The institute is currently working with IQVIA to obtain more details on where the money is being taken from, holding weekly meetings to discuss payment-related issues and murky areas, including any open payments, and come up with solutions.
There’s no one-size-fits-all approach to properly setting a site or institution up for clarity and success on site payments, but for SCRI, its clinical trial management system (CTMS) and accompanying accounts receivable component are integral. Together, Hudson and Mora work to ensure their systems are reporting missing payments and granular details on missing items from payments. And behind the CTMS are multiple teams that play an essential part in setting their trials up for proper billing.
“All of our projects are built, created and managed in our CTMS. We have our study activation team, we have a protocol team that actually goes into the system and builds out the shell of that protocol, as well as a budgets team that comes in after them and adds the rate,” Hudson said. “From a collections perspective at Sarah Cannon, we are relying on those upstream teams to ensure that the protocol was built appropriately in our CTMS and that we’re therefore billing appropriately.”

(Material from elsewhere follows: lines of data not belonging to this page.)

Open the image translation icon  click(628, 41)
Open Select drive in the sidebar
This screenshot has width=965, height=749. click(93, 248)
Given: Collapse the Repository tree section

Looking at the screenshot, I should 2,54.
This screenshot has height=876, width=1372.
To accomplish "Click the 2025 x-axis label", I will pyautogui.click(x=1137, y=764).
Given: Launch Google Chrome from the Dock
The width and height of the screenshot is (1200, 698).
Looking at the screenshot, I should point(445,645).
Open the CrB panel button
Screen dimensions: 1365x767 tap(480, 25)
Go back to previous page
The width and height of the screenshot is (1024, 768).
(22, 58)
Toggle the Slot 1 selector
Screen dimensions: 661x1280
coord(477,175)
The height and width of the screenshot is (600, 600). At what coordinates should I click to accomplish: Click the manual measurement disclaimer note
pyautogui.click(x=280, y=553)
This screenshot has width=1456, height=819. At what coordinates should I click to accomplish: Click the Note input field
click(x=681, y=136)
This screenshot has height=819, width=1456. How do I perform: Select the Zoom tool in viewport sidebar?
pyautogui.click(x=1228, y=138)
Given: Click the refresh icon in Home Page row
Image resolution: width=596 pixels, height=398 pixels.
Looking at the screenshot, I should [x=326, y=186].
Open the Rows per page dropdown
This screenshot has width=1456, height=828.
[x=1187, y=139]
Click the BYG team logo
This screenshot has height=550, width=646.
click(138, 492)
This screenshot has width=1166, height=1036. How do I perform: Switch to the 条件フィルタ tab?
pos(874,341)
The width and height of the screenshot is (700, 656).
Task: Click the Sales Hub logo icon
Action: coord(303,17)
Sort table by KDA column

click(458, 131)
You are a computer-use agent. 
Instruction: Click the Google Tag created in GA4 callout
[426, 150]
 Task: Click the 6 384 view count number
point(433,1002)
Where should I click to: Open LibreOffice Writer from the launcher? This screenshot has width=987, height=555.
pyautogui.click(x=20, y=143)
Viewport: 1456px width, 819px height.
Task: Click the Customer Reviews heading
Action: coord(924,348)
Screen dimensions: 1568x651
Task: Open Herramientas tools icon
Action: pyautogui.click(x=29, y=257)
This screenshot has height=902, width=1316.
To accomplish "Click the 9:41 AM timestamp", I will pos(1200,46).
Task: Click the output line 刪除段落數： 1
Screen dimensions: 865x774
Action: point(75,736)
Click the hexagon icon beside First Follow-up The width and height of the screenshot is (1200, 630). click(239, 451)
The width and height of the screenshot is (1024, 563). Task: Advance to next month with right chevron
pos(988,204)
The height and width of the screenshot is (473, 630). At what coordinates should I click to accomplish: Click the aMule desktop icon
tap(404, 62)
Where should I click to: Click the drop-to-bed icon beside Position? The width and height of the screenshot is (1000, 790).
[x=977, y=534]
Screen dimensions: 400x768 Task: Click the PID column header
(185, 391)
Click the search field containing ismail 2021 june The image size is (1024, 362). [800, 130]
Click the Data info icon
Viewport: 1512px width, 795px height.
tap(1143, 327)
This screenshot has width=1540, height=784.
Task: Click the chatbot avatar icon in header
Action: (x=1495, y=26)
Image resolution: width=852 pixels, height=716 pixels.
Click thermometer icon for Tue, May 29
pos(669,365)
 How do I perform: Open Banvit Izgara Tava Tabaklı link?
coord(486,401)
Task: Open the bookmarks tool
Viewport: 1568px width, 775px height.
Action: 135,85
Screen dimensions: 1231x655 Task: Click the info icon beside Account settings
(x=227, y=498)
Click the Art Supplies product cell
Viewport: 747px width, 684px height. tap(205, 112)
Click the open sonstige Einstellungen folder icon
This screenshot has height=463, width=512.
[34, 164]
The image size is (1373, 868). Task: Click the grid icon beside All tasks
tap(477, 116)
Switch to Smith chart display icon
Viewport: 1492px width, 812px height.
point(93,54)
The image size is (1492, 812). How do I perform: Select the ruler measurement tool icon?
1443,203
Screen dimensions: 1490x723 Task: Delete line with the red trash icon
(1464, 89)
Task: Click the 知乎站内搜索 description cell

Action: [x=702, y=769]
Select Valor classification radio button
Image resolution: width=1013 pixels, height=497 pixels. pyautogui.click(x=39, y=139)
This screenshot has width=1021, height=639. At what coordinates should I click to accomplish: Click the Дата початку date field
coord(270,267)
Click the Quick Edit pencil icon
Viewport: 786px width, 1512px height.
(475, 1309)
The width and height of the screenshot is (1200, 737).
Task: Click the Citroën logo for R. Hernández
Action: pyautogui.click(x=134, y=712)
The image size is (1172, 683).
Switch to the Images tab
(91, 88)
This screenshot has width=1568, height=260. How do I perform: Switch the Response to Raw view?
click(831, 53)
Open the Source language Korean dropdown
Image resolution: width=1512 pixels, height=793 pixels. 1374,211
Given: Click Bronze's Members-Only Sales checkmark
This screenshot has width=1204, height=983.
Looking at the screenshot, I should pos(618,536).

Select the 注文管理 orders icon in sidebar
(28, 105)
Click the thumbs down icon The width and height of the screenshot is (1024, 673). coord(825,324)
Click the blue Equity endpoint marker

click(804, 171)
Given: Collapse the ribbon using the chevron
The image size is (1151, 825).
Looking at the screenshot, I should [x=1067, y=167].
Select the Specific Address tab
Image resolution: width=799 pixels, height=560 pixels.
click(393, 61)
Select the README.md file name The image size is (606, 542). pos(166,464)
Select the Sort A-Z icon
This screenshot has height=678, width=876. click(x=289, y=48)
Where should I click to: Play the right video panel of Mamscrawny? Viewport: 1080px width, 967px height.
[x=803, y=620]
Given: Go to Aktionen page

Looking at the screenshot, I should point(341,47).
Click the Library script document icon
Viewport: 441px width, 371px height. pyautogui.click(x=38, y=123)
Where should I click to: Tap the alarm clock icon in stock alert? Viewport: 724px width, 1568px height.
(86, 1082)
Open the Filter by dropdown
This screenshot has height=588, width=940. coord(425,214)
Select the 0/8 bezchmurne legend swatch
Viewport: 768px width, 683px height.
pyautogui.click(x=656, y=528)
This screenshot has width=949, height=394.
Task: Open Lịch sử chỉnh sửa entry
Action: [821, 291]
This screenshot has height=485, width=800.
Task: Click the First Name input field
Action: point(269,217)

But even with a robust CTMS that keeps up with changes from protocol amendments (and by extension, possible budget amendments), SCRI still runs into problems. At the end of the day, it’s still a study monitor’s responsibility to inform sites when data are missing, but because monitoring visits could happen months after certain data were entered and things could be missed, the systems in place at the site need to be able to capture the data required to trigger payments and catch problems, Hudson says.
“[We’re] leaning on our partnership with IQVIA as well as some other key CRO partners that we have to ensure that we’re updating our processes appropriately, leaning on data and our systems information to guide us on where the gaps are,” she said, and using that partnership to produce as much information as possible to make sure the sites know if something is missing.